Wednesday, September 16, 2009

A(nother) counter intuitive C++ (mis)feature

I've been using C++ for about 12 years now.  Which means I don't know if very well.  Early on in my C++ career I thought I had a good grasp of the language, but C++ is one of those languages that the more you learn the more you understand how hopeless it is to fully understand it.  Every month or so I'm confronted with some new corner case that I didn't know about.  Last months mis-feature had to due with overloading and overriding.  
Consider the following code:
class Bar
{
    public:
        virtual void method(int a)
        {
            std::cout << "Bar " << a << std::endl;
        }
};

class Baz : public Bar
{
    public:
        virtual void foo(std::string a)
        {
            std::cout << "Baz " << a << std::endl;
        }
};
int main()
{
    int i = 9;
    std::string s = "9";

    Baz *b1 = new Baz();

    b1->method(i);
    b1->method(s);
}

If you compile this code (with g++) you'll get the following errors:
error: invalid conversion from ‘int’ to ‘const char*’
error:   initializing argument 1 of ‘std::basic_string<_CharT, _Traits, _Alloc>::basic_string(const _CharT*, const _Alloc&) [with _CharT = char, _Traits = std::char_traits, _Alloc = std::allocator]’

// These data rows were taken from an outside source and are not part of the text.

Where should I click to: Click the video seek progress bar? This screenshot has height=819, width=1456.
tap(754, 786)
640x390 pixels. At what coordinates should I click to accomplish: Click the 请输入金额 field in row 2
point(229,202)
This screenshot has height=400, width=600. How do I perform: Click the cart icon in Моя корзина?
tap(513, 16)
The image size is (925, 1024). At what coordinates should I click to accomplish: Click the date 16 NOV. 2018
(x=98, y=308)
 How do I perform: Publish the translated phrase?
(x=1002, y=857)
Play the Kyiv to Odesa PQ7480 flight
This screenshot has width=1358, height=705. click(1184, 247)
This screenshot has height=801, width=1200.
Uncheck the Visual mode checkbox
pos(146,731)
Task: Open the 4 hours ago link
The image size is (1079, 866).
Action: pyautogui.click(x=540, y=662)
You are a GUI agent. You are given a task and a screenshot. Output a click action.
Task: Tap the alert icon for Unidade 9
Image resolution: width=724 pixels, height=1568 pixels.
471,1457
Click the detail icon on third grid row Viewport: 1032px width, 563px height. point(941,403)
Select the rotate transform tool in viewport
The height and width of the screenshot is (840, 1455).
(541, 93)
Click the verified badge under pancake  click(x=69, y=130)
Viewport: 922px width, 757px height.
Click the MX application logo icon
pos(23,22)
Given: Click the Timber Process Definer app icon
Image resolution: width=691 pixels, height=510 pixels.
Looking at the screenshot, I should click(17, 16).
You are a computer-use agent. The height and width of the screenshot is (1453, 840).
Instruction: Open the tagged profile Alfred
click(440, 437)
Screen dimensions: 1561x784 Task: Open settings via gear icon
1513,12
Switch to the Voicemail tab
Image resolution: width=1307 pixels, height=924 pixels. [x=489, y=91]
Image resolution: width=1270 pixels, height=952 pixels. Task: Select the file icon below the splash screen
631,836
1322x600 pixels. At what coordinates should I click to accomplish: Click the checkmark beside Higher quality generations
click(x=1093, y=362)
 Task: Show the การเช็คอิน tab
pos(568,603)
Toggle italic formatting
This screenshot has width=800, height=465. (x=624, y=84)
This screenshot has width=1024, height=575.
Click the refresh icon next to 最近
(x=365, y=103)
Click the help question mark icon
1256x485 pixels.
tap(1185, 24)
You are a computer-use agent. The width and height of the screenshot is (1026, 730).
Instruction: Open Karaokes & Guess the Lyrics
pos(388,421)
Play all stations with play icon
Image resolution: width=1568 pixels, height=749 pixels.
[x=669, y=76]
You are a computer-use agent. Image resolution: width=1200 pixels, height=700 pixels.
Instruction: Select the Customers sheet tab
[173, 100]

This caught me by surprise.  I had assumed that the compiler would match the method signatures after the method names were mangled, and thus method(std::string) would not hide method(int).  It turns out that methods are matched only by the name, and after the match has been found (in this case finding the method(std::string) the type checker validates the parameter types.  While I can understand this could make the compiler more efficient, it seem that by default the C++ compiler does the wrong (non-intuitive) thing.

So how do you make the compiler do what you want? You just need to add a "using" line right before Baz's method as follows:
...
using Bar::method;
virtual void method(std::string a)
{
...
}
...

Of course you could have guessed that. Right?

1 comment:

  1. It's also nice that you see all the template guts in the error messages.